11 | Perempuan Berbaju Putih

46 7 0
                                    


Sinar matahari menembus tirai berwarna putih yang menutupi jendela kaca itu. Waktu sudah menunjukkan pukul sembilan pagi. Devan mengerang pelan saat sorot itu mengenai wajahnya. Membuatnya terbangun sambil mencebik sebal.

Dia baru bisa tidur selepas shalat shubuh tadi. Semalaman dia begadang menyelesaikan tugas akhirnya. Samar, dia mendengar suara orang memasak dari dapur, mungkin Naufal atau Farris sedang membuat sarapan.

Beberapa hari yang lalu, Mami menelepon Devan. Menanyakan sudah sampai mana tugas yang dia kerjakan. Devan mengeluh dan merasa salah mengambil langkah dalam memilih salah satu materi untuk diperdalam. Mami hanya tertawa dalam sambungan telepon tersebut. Mami tahu, kalau Devan sangat menyukai visualisasi yang tergambar dalam bentuk apa pun. Dari kecil, Devan sudah memiliki ketertarikan pada segala macam spektrum warna-warni yang tidak biasa.

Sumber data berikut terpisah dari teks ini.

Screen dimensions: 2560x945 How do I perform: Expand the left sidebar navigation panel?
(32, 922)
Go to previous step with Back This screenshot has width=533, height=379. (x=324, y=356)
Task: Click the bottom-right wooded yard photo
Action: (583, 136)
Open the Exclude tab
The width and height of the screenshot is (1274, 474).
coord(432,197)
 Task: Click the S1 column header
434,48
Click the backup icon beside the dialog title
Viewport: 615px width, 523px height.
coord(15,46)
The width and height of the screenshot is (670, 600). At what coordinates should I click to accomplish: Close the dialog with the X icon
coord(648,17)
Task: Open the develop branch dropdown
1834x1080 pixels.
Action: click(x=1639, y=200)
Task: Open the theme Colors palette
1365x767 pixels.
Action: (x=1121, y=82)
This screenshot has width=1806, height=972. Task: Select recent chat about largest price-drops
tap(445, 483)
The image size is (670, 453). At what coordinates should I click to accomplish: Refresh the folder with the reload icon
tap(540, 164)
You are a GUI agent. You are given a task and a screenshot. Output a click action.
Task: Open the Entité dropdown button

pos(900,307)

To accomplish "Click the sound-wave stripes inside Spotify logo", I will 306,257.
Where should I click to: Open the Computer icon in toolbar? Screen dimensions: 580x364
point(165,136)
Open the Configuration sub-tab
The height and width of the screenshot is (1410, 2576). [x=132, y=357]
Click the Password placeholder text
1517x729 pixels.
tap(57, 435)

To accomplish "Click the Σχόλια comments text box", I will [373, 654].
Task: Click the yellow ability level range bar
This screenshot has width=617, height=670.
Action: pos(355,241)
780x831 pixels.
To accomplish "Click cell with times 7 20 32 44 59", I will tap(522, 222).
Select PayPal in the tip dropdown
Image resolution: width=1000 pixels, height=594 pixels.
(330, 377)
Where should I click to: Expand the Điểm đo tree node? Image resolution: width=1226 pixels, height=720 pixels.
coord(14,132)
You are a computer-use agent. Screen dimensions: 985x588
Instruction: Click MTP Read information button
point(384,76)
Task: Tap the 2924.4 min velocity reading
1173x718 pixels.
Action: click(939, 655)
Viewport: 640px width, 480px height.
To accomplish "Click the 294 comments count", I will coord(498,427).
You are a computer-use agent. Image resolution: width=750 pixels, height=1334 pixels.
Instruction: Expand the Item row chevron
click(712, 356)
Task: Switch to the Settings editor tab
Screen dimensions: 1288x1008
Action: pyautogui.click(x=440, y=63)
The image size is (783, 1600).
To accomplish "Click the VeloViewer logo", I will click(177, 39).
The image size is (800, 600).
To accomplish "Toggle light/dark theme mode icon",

Dia akan menumpahkannya pada sebuah buku gambar yang dibelikan Mami dari toko buku langganan. Imajinasinya tertuang dalam kertas putih itu. Menciptakan berbagai macam gambar keren, padahal saat itu Devan baru berumur 8 tahun.

"Emang apa yang kamu lagi kerjain sekarang, sih?" Mami bertanya saat itu.

"Aku pilih desain grafis, Mi. Aku kepikiran mau buat buku ilustrasi. Semua karakter yang tadinya aku pede bakal jadi keren ternyata malah bikin aku tambah pusing." Devan mengeluh di telepon.

Mami lagi-lagi tertawa mendengarnya. Anak semata wayangnya itu tetaplah seorang anak kecil di matanya.

"Istirahat dulu aja. Mami kan, nggak nyuruh kamu buru-buru lulus juga."

"Iya, Mi."

"Setelah kuliahmu selesai, kamu bebas memilih mau bekerja di mana pun. Ikuti kata hatimu aja. Selagi buat kamu senang, Mami juga ikut senang."

"Nggak harus buka perusahaan kayak Koh Liam kan, Mi?"

"Enggak, dong." Mami terkekeh.

"Mami dan Papi nggak mewajibkan kamu berbisnis. Kamu punya bakat dan kemampuan, kembangankan itu. Kalau bisa kejar pekerjaan impianmu itu sampai ke luar negeri."

Devan tertawa, hatinya lega. Bercerita dengan Mami semuanya jadi terasa ringan. "Oke, Mi! Makasih, ya."

"Anytime, anak Mami."

Kertas-kertas yang menumpuk di atas meja belajar Devan tampak kacau. Pena, tab, alat mewarnai semuanya berantakan. Lagi dan lagi dia kembali berdecak. Dengan langkah gontai dia berjalan menuju meja belajarnya itu. Mengambil sebuah kabel colokan untuk tab-nya yang ternyata sudah kehabisan daya sejak semalam.

 "Van, nyarap heula geura." suara Farris terdengar dari depan pintu kamar Devan.

"Yaaa, tunggu aja di meja makan." Devan membalasnya dengan sedikit berteriak agar terdengar Farris.

"Oke. Nopal masak omelet, nih! Buruan, nanti keabisan."

Mendengar informasi yang Farris berikan membuat Devan tertawa pelan. Itu makanan favoritnya.

Setelah meja terlihat lebih rapi dari sebelumnya, Devan keluar dari kamar. Menuju kamar mandi yang berada di sebelah kanan dapur rumah. Dia melihat sudah ada Naufal, Jazmi, dan Farris duduk di meja makan. Bersiap mengambil nasi yang baru saja matang dan megepulkan uap panas.

"Sarapan sek, Van." Jazmi mengajaknya untuk makan bersama. Devan mengangguk tapi dia memutuskan untuk sikat gigi terlebih dahulu.

Selesai menggosok gigi, Devan bergabung ke meja makan. Aldo juga baru saja ikut bergabung dengan muka bantalnya. Sama seperti Devan, cowok itu baru saja bangun tidur.